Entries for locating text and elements
------------------------------

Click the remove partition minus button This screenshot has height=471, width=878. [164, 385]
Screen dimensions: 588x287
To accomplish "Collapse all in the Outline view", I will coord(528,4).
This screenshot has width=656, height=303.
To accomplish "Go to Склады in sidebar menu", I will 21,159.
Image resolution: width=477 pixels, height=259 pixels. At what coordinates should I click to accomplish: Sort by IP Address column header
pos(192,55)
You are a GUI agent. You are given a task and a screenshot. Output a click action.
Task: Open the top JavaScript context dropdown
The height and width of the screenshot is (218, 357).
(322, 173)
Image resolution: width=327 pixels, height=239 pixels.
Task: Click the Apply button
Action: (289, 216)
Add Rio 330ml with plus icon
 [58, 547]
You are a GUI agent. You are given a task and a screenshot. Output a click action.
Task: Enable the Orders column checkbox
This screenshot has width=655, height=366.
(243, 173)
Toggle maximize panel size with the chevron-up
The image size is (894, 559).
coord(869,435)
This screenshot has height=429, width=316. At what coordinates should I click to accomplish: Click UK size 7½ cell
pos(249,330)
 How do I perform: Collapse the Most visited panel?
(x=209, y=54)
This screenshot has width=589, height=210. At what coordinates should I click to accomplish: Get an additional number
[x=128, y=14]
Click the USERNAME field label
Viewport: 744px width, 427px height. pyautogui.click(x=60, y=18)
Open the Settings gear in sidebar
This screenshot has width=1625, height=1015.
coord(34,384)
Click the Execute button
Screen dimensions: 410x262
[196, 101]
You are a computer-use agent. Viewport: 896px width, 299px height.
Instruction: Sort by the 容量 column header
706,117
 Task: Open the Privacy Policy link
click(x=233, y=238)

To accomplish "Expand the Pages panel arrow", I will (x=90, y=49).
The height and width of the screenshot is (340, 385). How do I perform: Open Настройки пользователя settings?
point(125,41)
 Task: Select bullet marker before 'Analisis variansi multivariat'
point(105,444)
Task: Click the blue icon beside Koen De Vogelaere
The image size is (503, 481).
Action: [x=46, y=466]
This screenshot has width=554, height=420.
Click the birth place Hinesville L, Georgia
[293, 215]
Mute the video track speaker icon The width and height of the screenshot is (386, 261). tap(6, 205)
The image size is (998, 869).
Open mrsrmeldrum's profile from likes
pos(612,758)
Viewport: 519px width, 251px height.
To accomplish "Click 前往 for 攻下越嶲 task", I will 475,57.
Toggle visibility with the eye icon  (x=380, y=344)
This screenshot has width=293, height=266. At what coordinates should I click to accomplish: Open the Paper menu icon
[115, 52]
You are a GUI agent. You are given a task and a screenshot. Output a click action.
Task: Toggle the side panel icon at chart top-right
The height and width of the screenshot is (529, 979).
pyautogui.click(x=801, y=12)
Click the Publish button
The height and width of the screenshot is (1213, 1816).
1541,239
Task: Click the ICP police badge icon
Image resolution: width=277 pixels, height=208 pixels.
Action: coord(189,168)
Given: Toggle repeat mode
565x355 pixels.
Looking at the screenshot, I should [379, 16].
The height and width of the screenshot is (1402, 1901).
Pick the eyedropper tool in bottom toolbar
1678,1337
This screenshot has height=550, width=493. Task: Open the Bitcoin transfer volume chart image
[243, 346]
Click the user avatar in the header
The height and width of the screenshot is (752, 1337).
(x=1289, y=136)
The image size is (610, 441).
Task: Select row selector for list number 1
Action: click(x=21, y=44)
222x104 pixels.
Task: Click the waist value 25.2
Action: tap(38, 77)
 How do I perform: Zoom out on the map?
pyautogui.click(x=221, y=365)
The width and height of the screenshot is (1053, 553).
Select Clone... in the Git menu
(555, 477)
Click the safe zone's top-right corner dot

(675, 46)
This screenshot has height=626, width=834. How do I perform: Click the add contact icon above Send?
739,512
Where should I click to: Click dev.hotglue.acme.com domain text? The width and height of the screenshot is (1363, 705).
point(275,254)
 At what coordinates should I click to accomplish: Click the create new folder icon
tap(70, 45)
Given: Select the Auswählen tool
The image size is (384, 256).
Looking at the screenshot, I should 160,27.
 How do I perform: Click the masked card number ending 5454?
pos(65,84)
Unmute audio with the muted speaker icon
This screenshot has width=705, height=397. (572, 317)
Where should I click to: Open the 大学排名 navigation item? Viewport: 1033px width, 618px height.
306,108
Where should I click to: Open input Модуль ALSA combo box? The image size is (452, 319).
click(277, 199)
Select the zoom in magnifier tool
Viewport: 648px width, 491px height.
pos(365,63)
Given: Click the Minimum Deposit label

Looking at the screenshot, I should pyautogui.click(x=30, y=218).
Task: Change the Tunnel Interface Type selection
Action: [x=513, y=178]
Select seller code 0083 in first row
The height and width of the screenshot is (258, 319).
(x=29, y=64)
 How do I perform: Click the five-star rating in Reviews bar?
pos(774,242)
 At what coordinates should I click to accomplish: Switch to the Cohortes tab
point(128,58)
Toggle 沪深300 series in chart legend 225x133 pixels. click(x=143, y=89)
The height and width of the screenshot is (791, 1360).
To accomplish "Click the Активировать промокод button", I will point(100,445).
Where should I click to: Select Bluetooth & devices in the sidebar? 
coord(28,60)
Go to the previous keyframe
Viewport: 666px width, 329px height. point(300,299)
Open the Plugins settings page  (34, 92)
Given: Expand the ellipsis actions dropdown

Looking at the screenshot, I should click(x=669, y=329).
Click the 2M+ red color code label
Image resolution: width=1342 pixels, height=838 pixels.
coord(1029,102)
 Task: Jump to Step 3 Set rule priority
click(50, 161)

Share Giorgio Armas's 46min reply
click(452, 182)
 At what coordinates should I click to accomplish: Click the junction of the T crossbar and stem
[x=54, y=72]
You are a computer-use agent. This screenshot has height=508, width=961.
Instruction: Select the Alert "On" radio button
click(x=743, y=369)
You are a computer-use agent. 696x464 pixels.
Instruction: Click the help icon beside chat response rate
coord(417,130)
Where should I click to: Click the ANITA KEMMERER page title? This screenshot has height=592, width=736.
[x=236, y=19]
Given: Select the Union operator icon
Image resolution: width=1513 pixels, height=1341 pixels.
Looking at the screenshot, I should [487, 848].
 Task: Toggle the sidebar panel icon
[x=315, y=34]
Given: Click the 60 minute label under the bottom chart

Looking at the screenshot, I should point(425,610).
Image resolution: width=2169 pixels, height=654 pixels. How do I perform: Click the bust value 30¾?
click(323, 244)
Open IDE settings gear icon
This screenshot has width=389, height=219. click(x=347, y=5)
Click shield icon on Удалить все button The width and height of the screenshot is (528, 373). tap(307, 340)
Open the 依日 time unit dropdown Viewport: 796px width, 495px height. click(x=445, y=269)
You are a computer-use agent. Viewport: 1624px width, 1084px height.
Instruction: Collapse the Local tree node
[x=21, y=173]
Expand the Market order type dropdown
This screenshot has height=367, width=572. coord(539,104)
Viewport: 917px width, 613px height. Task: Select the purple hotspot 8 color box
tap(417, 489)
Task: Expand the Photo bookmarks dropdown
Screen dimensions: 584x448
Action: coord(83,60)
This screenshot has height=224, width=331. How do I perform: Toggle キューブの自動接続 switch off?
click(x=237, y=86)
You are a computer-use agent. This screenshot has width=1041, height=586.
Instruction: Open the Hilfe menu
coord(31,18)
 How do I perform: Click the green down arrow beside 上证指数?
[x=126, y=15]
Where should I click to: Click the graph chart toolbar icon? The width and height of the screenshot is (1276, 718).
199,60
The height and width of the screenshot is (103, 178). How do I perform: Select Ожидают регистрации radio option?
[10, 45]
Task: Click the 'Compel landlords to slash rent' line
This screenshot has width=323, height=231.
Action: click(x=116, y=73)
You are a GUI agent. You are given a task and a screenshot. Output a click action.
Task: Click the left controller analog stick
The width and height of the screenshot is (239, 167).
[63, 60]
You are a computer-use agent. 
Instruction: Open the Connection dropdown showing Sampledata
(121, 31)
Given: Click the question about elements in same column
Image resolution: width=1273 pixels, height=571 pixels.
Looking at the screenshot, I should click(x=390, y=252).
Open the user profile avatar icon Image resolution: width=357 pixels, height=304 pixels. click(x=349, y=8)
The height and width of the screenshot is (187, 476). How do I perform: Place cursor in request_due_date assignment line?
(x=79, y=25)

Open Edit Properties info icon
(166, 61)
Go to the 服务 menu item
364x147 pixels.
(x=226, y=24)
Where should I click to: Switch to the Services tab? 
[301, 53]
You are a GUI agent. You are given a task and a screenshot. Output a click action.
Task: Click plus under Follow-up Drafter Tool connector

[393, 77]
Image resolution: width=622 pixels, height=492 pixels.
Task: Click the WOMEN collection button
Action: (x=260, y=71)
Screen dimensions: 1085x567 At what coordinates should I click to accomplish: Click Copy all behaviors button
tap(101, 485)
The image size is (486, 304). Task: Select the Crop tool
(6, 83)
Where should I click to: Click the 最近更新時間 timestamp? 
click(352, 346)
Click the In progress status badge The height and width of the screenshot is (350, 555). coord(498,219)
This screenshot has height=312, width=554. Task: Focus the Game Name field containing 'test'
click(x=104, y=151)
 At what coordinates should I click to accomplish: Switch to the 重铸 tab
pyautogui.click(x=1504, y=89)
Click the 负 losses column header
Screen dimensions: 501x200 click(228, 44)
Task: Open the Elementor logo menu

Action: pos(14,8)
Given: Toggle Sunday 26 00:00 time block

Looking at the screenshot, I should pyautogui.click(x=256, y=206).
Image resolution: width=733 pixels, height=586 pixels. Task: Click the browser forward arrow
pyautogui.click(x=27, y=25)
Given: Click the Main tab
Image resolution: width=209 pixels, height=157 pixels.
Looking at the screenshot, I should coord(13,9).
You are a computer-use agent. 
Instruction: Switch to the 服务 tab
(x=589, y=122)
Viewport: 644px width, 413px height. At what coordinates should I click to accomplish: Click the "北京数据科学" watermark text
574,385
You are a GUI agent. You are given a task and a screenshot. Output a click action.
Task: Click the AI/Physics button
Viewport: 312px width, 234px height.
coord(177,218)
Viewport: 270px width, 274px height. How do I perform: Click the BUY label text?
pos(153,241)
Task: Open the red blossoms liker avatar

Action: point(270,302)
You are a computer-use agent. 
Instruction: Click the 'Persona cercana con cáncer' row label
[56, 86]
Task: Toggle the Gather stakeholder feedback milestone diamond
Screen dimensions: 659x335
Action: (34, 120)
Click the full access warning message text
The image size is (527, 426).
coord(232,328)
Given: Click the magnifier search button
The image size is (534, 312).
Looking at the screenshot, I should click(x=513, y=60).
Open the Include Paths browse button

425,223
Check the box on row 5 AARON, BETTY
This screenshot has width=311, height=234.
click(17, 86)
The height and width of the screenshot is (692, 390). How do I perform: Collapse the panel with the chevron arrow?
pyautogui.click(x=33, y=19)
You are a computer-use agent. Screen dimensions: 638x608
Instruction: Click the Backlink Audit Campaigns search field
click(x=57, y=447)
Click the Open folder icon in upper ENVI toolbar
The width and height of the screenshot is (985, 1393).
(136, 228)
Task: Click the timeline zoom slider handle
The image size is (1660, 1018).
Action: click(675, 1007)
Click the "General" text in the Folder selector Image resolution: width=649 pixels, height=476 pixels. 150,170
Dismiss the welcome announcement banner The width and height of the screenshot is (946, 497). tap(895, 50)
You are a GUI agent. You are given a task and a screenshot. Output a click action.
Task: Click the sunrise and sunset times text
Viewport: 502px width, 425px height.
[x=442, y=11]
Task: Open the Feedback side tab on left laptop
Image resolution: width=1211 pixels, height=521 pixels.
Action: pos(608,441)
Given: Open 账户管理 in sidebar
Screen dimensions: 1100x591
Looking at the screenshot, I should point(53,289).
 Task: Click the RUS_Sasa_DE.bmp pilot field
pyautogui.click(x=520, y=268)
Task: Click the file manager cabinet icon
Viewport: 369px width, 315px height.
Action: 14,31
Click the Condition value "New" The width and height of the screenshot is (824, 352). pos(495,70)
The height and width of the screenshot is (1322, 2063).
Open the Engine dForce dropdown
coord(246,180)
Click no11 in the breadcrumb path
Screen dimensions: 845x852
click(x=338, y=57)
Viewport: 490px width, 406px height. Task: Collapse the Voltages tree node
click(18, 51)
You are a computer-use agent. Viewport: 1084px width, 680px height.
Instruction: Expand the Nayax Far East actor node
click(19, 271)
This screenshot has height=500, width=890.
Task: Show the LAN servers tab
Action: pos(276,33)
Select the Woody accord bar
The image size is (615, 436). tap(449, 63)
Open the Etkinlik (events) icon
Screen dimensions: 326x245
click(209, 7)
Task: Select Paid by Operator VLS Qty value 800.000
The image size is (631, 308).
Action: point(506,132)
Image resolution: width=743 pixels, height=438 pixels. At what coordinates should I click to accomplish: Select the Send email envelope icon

------------------------------

__GIVEN REQUEST__
Reproduce verbatim the stretch of records from the beginning through the line containing "pos(192,55)", inclusive.

__REPLY__
Click the remove partition minus button This screenshot has height=471, width=878. [164, 385]
Screen dimensions: 588x287
To accomplish "Collapse all in the Outline view", I will coord(528,4).
This screenshot has width=656, height=303.
To accomplish "Go to Склады in sidebar menu", I will 21,159.
Image resolution: width=477 pixels, height=259 pixels. At what coordinates should I click to accomplish: Sort by IP Address column header
pos(192,55)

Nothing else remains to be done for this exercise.